I have two issues with this approach, a smaller one and a larger one. I’ll start with the smaller one.

First, I think that if you work on a team where the developers operate their own code (you-build-it, you-run-it), and where the developers have enough autonomy to say, “We need to focus more development effort on increasing robustness”, then you don’t need the error budget approach to help you decide when and where to spend your engineering effort. The engineers will know where the recurring problems are because they feel the operational pain, and they will be able to advocate for addressing those pain points. This is the kind of environment that I am fortunate enough to work in.

I understand that there are environments where the developers and the operators are separate populations, or the developers aren’t granted enough autonomy to be able to influence where engineering time is spent, and that in those environments, an error budget approach would help. But I don’t swim in those waters, so I won’t say any more about those contexts.

To explain my second concern, I need to digress a little bit to talk about Herbert Heinrich.

Herbert Heinrich worked for the Travelers Insurance Company in the first half of the twentieth century. In the 1920s, he did a study of workplace accidents, examining thousands of claims made by companies that held insurance policies with Travelers. In 1931, he published his findings in a book: Industrial Accident Prevention: A Scientific Approach.

Heinrich’s work showed a relationship between the rates of near misses (no injury), minor injuries, and major injuries. Specifically: for every major injury, there are 29 minor injuries, and 300 no-injury accidents. This finding of 1:29:300 became known as the accident triangle.

My reproduction of Heinrich’s accident pyramid. To see the original, check out The Heinrich/Bird safety pyramid: Pioneering research has become a safety myth at risk-engineering.org.

One implication of the accident triangle is that the rate of minor issues gives us insight into the rate of major issues. In particular, if we reduce the rate of minor issues, we reduce the risk of major ones. Or, as Heinrich put it: Moral—prevent the accidents and the injuries will take care of themselves.

Heinrich’s work has since been criticized, and subsequent research has contradicted Heinrich’s findings.

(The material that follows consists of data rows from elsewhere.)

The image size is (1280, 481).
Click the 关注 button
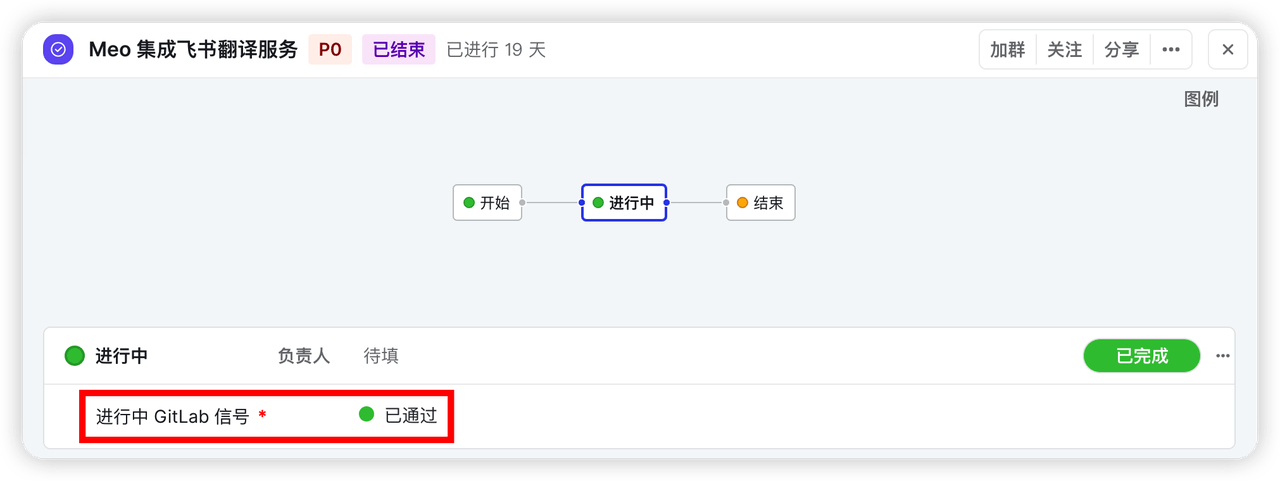tap(1064, 49)
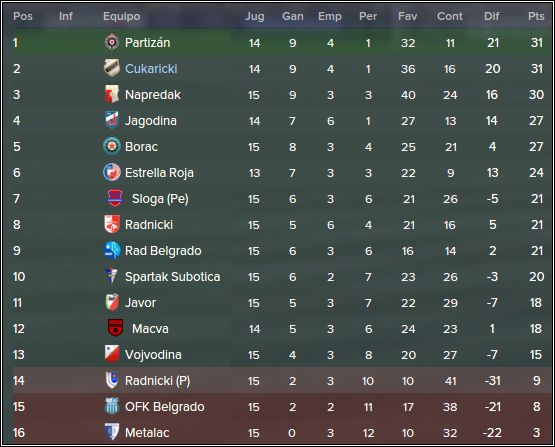Image resolution: width=555 pixels, height=447 pixels.
Task: Click the Radnicki (P) team name
Action: (158, 381)
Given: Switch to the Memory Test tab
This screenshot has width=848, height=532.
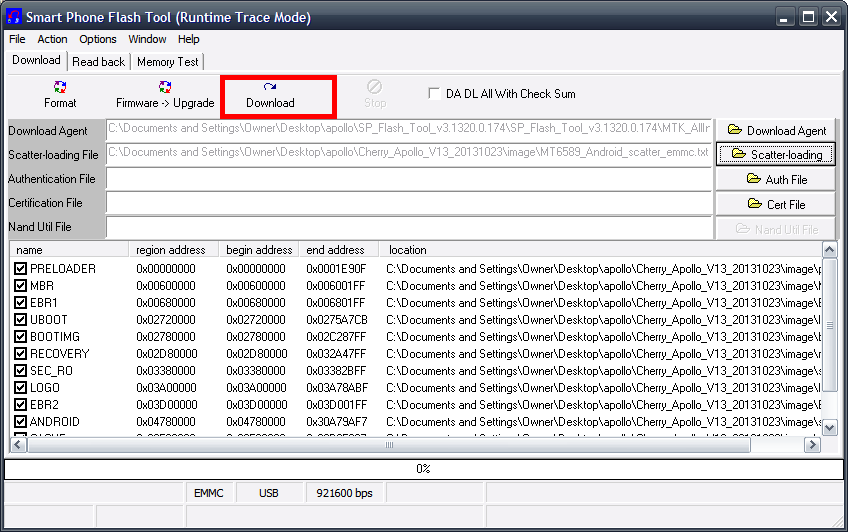Looking at the screenshot, I should [167, 62].
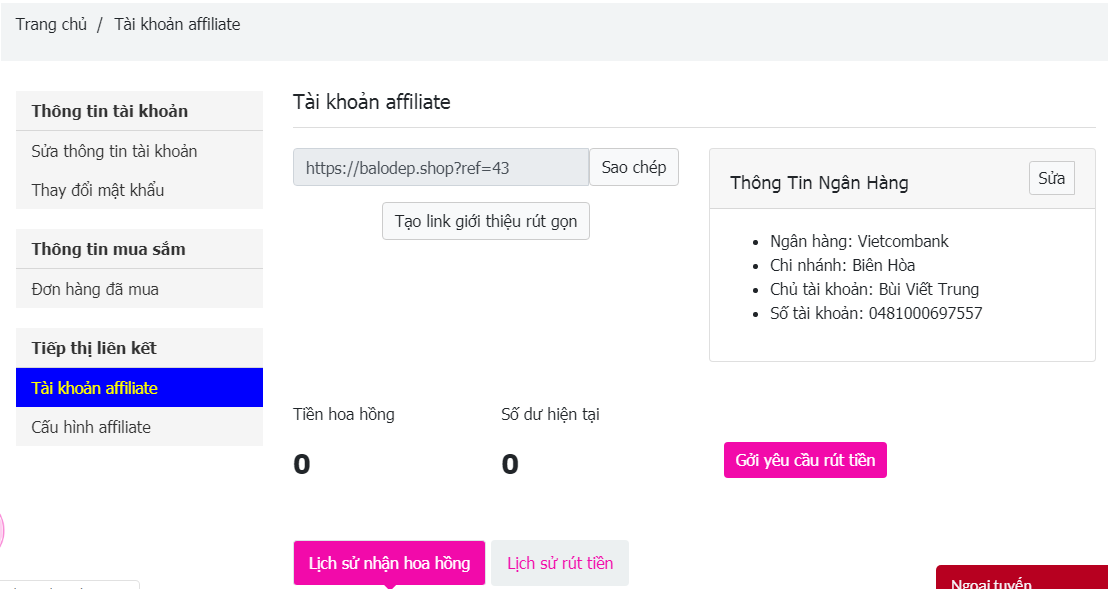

I won’t repeat the criticisms here (see Foundations of Safety Science by Sidney Dekker for details), but I will cite counterexamples mentioned in Dekker’s book:

The Deepwater Horizon offshore drilling rig saw six years of injury-free and incident-free performance before the explosion in 2010. (It even won a SAFE award from the U.S. Minerals Management Service in 2008 for its perfect safety record!)

Arnold Barnett and Alexander Wang found a negative correlation between nonfatal accident/incident rates and passenger-mortality risk among air carriers. That is, carriers that had more non-fatal incidents had a lower risk of fatalities. (Passenger-mortality Risk Estimates Provide Perspectives About Airline Safety, Flight Safety Digest, April 2000).

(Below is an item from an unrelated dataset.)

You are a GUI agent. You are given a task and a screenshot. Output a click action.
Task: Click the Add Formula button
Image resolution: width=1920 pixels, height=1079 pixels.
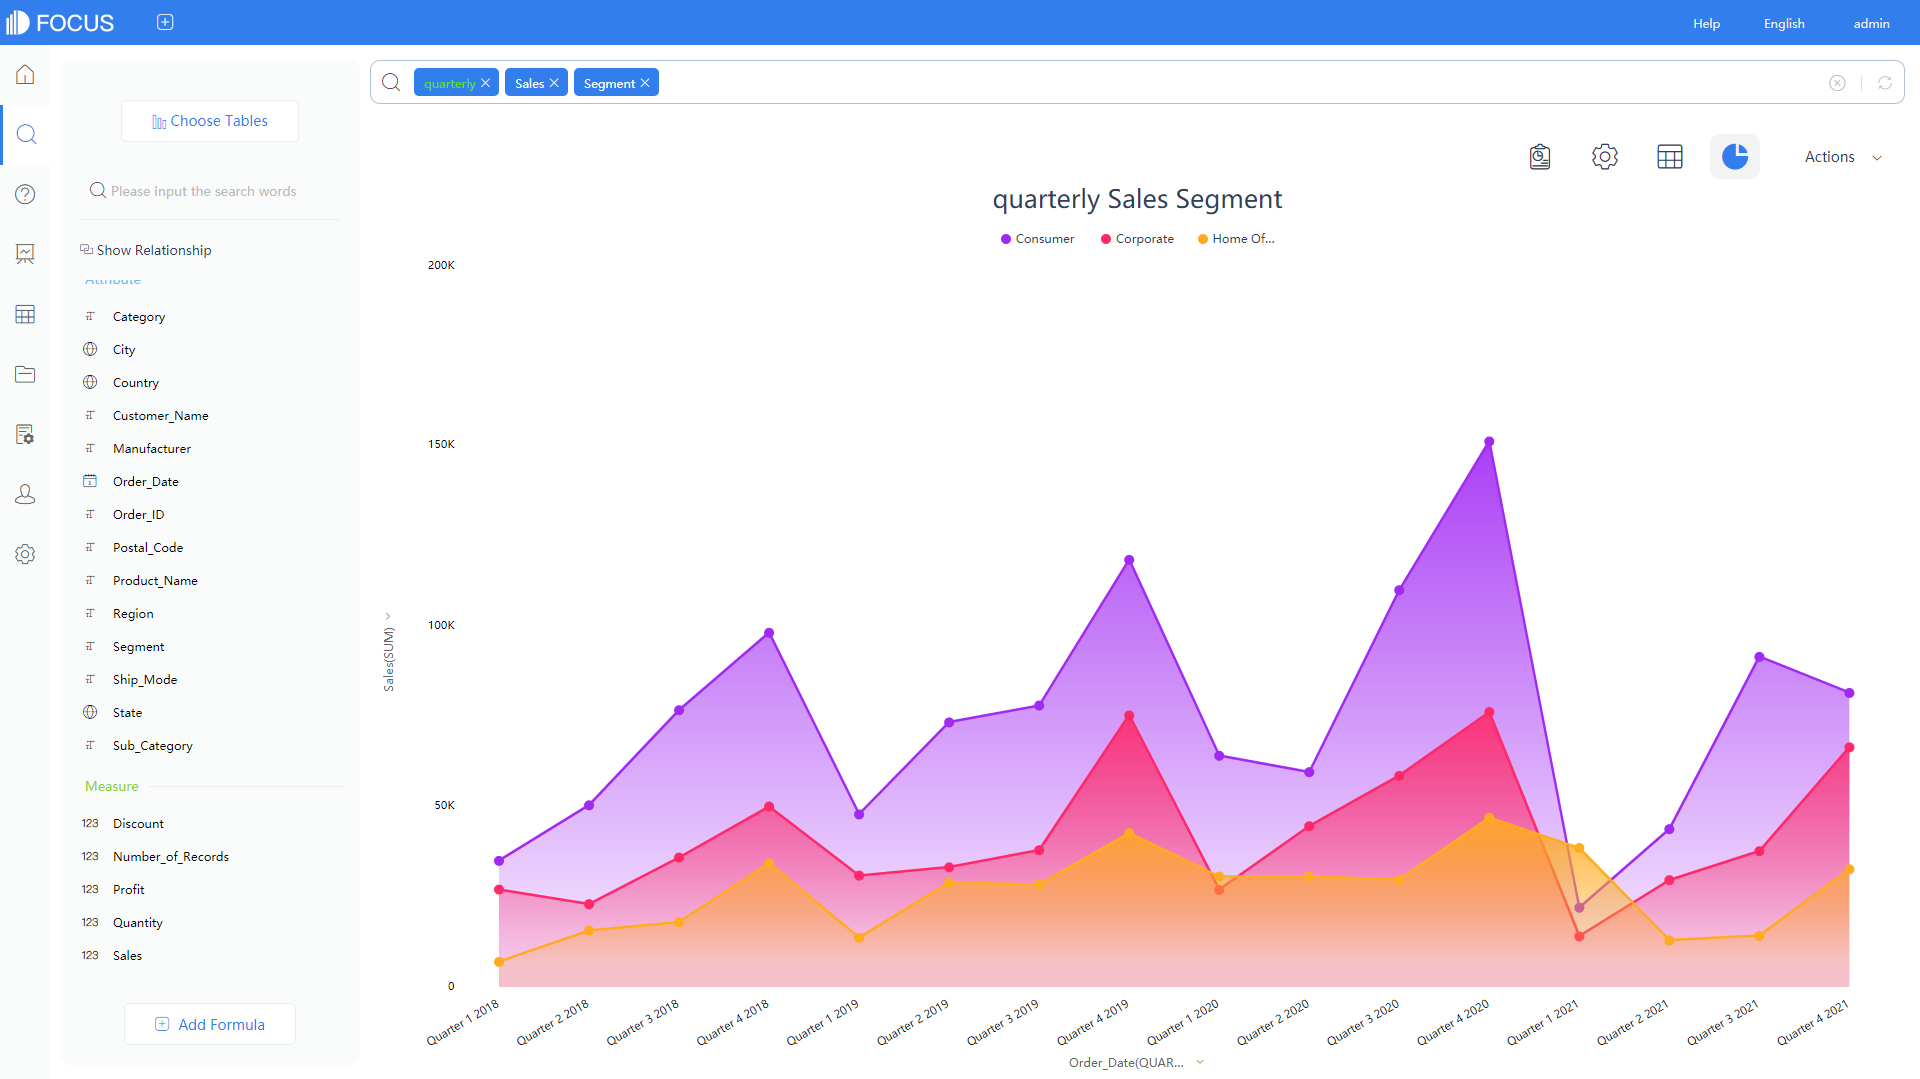click(x=210, y=1024)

Antti Saloniemi and Hanna Oksanen found a negative correlation between incident rate and fatalities in the construction industry in Finland (Accidents and fatal accidents—some paradoxes, Safety Science, Volume 29, Issue 1, June 1998).

Fred Sherratt and Andrew Dainty found that construction companies in the UK that had an explicit policy of zero accidents saw more major injuries and fatal accidents than companies that did not have a zero accident policy (UK construction safety: a zero paradox?, Policy and Practice in Health and Safety, Volume 15, Issue 2, 2017).

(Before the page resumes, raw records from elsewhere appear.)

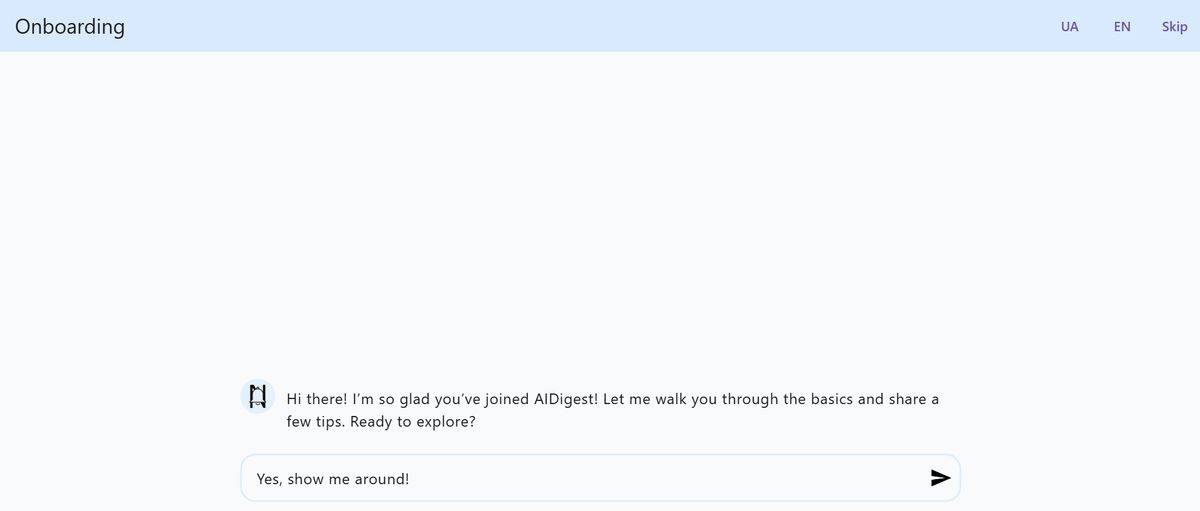
Task: Click "walk you through the basics" text
Action: click(x=739, y=399)
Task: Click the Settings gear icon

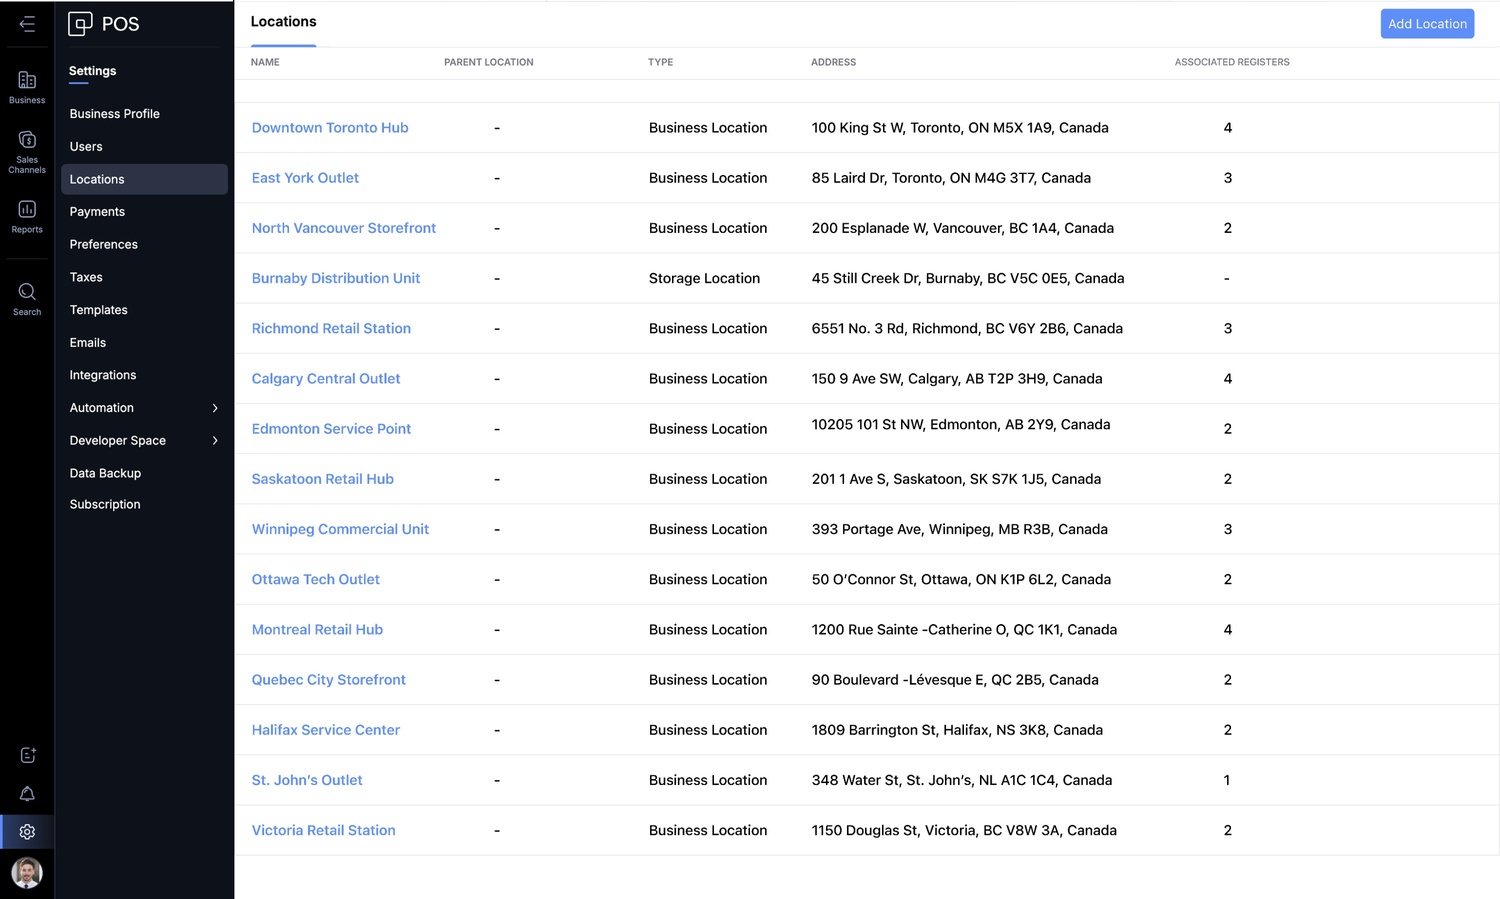Action: [x=27, y=832]
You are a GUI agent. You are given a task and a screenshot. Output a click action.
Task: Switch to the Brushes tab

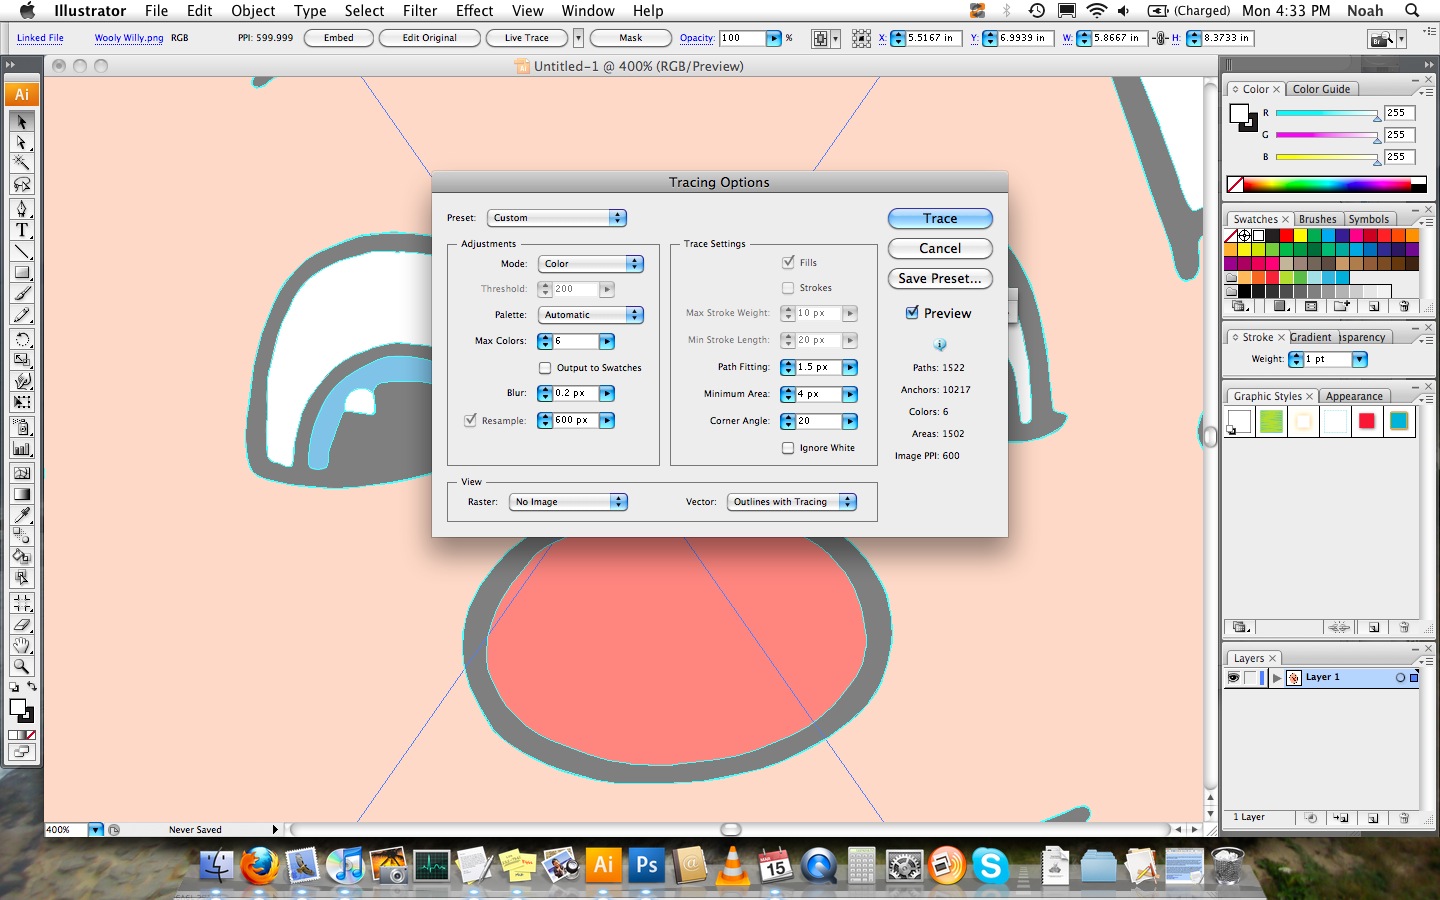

So, what does any of this have to do with error budgets? At a glance, error budgets don’t seem related to Heinrich’s work at all. Heinrich was focused on safety, where the goal is to reduce injuries as much as possible, in some cases explicitly having a zero goal. Error budgets are explicitly not about achieving zero downtime (100% reliability), they’re about achieving a target that’s below 100%.

Here are the claims I’m going to make:

Large incidents are much more costly to organizations than small ones, so we should work to reduce the risk of large incidents.
Error budgets don’t help reduce risk of large incidents.

Here’s Heinrich’s triangle redrawn:

An error-budget-based approach only provides information on the nature of minor incidents, because those are the ones that happen most often. Near misses don’t impact the reliability metrics, and major incidents blow them out of the water.

Heinrich’s work assumed a fixed ratio between minor accidents and major ones: reduce the rate of minor accidents and you’d reduce the rate of major ones. By focusing on reliability metrics as a primary signal for providing insight into system risk, you only get information about these minor incidents. But, if there’s no relationship between minor incidents and major ones, then maintaining a specific reliability level doesn’t address the issues around major incidents at all.

An error-budget-based approach to reliability implicitly assumes there is a connection between reliability metrics and the risk of a large incident. This is the thread that connects to Heinrich: the unstated idea that doing the robustness work to address the problems exposed by the smaller incidents will decrease the risk of the larger incidents.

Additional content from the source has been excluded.